As Chávez's petro power swelled, so did his head and his mission to be a global subversive. He began to overreach. If his verbal assault on Bush at the U.N. won him kudos in some quarters, it cost him standing in many others, especially as he allied Venezuela with international pariahs like Iran and Syria. Lula, who won re-election in 2006, was now Latin America's standard bearer, and Chávez's star began to dim. In 2007 he held a constitutional referendum whose central question was whether to eliminate presidential term limits; Venezuelan voters, fatigued by permanent revolution, defeated it. Chávez simply forced another plebiscite on the issue little more than a year later and won el comandante rarely took no for an answer but in the process he made himself look more like the despotic Castro.

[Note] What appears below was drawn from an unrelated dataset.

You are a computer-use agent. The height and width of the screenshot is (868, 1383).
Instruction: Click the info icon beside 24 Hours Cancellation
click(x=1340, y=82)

As the global recession sent oil prices tumbling, Chávez's failure to rein in a raft of crises including deep corruption inside his own revolution began to stand out. So did declining investment and production at PDVSA. With Barack Obama in the White House instead of Bush, Chávez no longer had a convenient yanqui villain to help him distract Venezuelans from those domestic problems. As a result, the opposition began making inroads. Then, in June 2011, Cuban doctors found and removed a tumor near Chávez's pelvis. Eight months later the cancer returned, and pundits questioned how Chávez could carry on a re-election campaign in 2012, especially now that the opposition finally had a viable candidate in Capriles to challenge him. After more treatment, Chávez went on to rout Capriles. Yet two months later he was back on an operating table in Cuba, where he could keep his true condition a more tightly guarded secret. The world would never hear from him again.
What Chávez couldn't hide toward the end was the fact that his revolution was effectively a one-caudillo show, as evidenced by the awkward government indecision back in Caracas during his long absences in Havana. Add the fact that Chávez's 2012 victory margin was almost 10 points lower than it was in 2006, and it becomes clear that Maduro could face serious challenges in the upcoming special election.
If Maduro wins as he's expected to do the question will remain: Will Venezuela continue to be America's most strident antagonist in the Americas, or it will seek the more "constructive relationship" Obama called for after Chávez's death? One hint: hours before Chávez died, Maduro accused two U.S. embassy officials of being spies and ordered their expulsion.
Even if Maduro loses, Washington and the rest of the world need to remember the unmistakable reasons for Chávez's rise to power chief among them a failure to build the kind of democratic institutions in Latin America that can close the region's unconscionable wealth gap. That flaw still lingers, which is why the memory of Chávez will too.